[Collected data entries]
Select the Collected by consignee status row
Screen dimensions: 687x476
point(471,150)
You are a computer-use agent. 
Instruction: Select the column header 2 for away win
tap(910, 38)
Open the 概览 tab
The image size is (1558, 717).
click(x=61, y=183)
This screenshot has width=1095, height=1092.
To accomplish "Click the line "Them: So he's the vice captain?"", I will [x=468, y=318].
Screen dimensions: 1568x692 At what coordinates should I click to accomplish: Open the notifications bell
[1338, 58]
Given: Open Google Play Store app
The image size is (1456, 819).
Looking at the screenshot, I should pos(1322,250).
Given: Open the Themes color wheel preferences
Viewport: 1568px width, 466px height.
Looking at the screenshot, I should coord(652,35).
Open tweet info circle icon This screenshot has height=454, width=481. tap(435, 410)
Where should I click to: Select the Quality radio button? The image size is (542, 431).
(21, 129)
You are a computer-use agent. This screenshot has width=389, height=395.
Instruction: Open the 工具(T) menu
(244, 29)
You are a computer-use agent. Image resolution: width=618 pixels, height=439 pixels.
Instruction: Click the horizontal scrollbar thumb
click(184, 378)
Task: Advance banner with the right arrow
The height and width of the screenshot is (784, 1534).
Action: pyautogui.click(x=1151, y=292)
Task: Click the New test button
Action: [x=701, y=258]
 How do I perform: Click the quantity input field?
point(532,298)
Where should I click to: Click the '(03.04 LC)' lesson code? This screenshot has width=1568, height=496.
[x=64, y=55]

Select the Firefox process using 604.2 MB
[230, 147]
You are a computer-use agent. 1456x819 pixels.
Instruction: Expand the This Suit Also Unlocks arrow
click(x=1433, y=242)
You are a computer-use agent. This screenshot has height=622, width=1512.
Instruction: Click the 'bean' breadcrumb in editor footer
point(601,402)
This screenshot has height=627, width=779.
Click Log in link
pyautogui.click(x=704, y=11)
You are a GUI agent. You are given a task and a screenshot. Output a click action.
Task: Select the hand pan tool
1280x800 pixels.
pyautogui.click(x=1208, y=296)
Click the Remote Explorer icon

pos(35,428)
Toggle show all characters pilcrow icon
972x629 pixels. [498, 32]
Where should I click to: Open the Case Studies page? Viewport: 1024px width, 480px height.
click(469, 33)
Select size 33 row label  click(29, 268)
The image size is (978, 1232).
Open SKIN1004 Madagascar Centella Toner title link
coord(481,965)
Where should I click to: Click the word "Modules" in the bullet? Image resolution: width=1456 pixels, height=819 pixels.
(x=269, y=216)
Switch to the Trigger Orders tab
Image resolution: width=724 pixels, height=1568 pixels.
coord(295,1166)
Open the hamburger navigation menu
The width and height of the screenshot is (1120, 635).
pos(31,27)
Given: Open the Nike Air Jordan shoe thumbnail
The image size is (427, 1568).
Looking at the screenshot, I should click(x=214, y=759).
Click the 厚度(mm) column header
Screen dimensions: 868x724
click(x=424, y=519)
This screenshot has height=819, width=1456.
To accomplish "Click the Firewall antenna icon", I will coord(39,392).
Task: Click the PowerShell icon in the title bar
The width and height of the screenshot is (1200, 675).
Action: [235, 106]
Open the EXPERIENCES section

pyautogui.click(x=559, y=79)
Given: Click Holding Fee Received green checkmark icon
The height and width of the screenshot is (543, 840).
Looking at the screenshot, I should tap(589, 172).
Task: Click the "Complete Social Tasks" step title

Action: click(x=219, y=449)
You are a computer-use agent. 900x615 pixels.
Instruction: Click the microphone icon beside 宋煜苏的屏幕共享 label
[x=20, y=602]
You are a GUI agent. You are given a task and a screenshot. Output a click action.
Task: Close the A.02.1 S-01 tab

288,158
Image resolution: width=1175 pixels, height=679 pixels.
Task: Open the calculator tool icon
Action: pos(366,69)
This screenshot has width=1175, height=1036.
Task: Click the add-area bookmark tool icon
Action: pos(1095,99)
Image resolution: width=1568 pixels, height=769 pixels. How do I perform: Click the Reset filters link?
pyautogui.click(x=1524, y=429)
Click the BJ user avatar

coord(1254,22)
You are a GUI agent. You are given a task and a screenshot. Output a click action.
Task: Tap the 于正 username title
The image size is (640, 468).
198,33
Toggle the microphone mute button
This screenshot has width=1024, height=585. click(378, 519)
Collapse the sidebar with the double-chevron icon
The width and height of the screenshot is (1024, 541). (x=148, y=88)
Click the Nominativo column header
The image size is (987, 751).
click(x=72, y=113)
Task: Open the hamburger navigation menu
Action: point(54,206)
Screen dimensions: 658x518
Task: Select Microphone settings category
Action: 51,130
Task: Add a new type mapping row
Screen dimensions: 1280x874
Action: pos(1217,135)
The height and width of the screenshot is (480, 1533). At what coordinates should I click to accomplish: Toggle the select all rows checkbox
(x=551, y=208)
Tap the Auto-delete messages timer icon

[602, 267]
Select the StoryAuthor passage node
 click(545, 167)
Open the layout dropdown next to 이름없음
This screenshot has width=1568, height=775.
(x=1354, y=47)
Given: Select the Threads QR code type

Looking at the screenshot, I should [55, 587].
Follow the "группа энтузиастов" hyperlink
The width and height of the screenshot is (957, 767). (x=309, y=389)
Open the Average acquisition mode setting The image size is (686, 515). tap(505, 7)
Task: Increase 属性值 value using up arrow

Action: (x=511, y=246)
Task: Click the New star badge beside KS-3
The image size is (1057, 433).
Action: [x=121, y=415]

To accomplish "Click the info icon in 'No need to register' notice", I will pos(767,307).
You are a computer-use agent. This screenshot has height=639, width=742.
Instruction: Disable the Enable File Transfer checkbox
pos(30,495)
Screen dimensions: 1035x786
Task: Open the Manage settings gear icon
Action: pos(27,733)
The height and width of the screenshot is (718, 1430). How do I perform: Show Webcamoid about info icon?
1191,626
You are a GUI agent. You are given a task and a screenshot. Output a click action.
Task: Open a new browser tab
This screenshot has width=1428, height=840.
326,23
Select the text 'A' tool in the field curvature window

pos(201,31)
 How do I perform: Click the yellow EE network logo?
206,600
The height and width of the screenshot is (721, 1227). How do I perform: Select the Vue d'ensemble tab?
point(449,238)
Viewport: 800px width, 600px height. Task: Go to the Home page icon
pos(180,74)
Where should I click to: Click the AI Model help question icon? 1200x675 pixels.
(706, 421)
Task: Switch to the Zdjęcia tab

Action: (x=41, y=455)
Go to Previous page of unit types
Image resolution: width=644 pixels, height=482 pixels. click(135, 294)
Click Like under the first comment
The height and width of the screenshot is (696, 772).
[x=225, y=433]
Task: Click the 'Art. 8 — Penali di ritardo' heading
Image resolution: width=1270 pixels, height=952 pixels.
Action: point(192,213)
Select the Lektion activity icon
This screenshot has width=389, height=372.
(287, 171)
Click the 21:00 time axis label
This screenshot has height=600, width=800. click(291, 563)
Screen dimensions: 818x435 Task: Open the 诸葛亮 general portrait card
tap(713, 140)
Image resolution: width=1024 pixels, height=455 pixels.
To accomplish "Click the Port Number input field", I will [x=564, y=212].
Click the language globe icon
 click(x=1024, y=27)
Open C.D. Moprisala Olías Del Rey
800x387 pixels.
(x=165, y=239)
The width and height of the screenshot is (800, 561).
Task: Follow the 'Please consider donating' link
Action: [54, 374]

**Description of the task:** All that should be written out is the stretch of lines above between the one holding "Click the 厚度(mm) column header" and the one holding "Given: Click Holding", inclusive, exactly as given.

**Answer box:**
Click the 厚度(mm) column header
Screen dimensions: 868x724
click(x=424, y=519)
This screenshot has height=819, width=1456.
To accomplish "Click the Firewall antenna icon", I will coord(39,392).
Task: Click the PowerShell icon in the title bar
The width and height of the screenshot is (1200, 675).
Action: [235, 106]
Open the EXPERIENCES section

pyautogui.click(x=559, y=79)
Given: Click Holding Fee Received green checkmark icon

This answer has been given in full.